Michel Fortin wrote:
On 2010-12-10 17:12:16 -0500, Don <nos...@nospam.com> said:

Steven Schveighoffer wrote:
To summarize for those looking for the C++ behavior, the equivalent would be:

void foo(auto ref const Widget)

That use of 'auto' is an abomination.

One problem I'm starting to realize is that we now have so many available qualifiers for function parameters than it's really easy to get lost.

In D1 it was simple: "in" for regular arguments (the default), "inout"/"ref" for passing arguments by refrence, and "out" for output arguments. They all had clear semantics and not too much overlap.

In D2, we've lost this simplicity. Add "const/immutable/shared", add "scope", change "in" as an alias for "const scope", give "inout" a totally new meaning, keep "ref" and "out" the same except that now "ref" can be prefixed with "auto" to give it a double meaning... choosing the right modifiers for function parameters is getting extra complicated.
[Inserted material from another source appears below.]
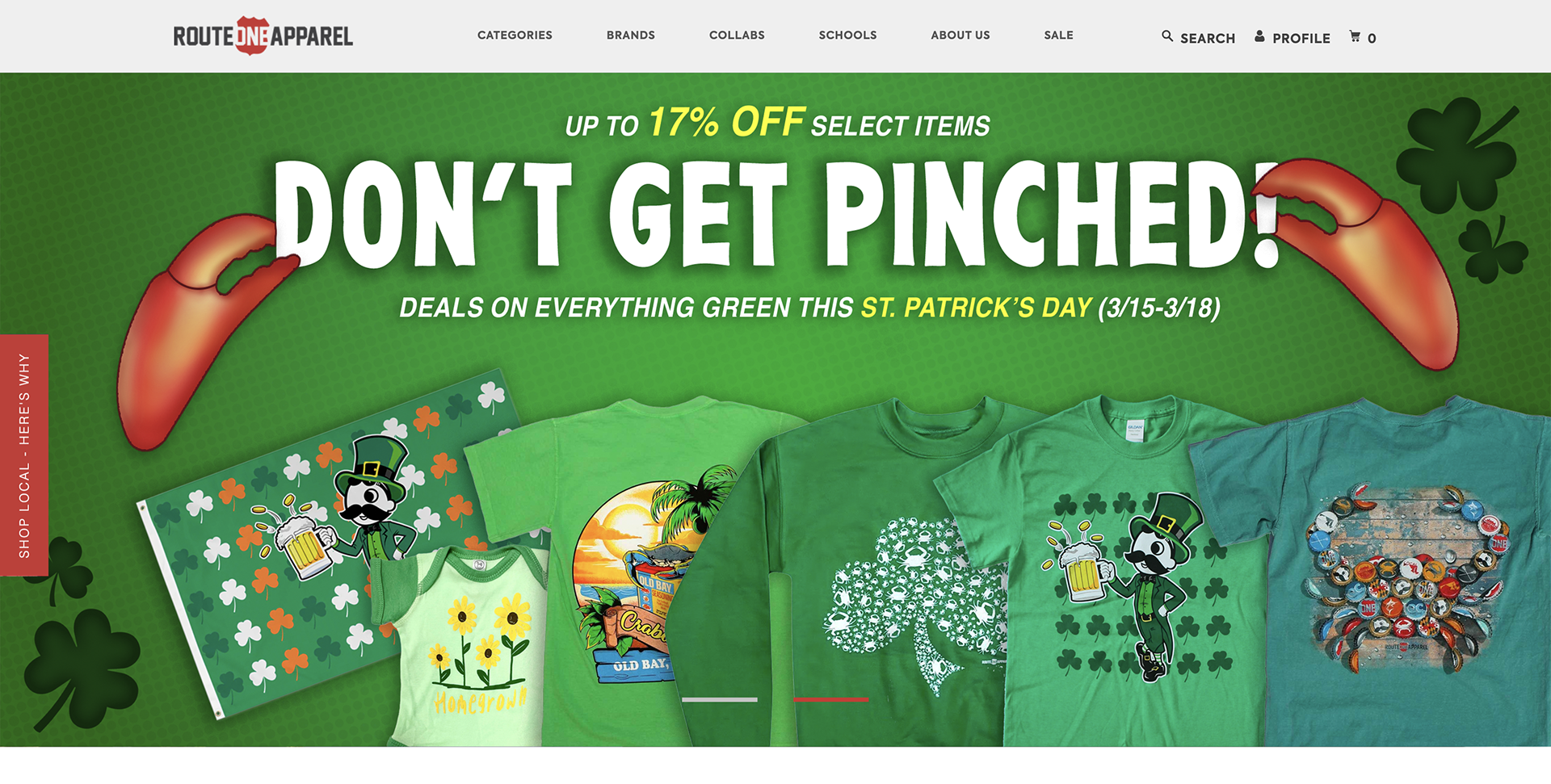Select the red slide indicator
Have we lost track of one of D's principles, that doing the right thing should be the easiest way to do things? To me it looks like we're adding more and more ways to pass arguments because the defaults are failing us. Perhaps it's time to revisit how arguments are passed by default.

As for "auto ref", if we're to keep it I think it'd be much better if it was a keyword of its own, such as "autoref". Having modifiers is one thing, but having modifiers that apply to modifiers is getting a little hard to parse in my head.
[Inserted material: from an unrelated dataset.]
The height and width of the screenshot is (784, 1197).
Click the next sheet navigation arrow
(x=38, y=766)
> This is not unprecedented, in English when one
qualifier apply to another and it becomes hard to read we group them by adding a hyphen between the two.

The problem is that 'auto' in 'auto ref' has *a contradictory meaning* to every other usage of 'auto' in the language.

If we need another keyword, we have to create another keyword.
Almost any other syntax would be better.

And as far as I can tell, 'auto ref', 'scope' and 'in' as function parameters aren't explained at all in the spec.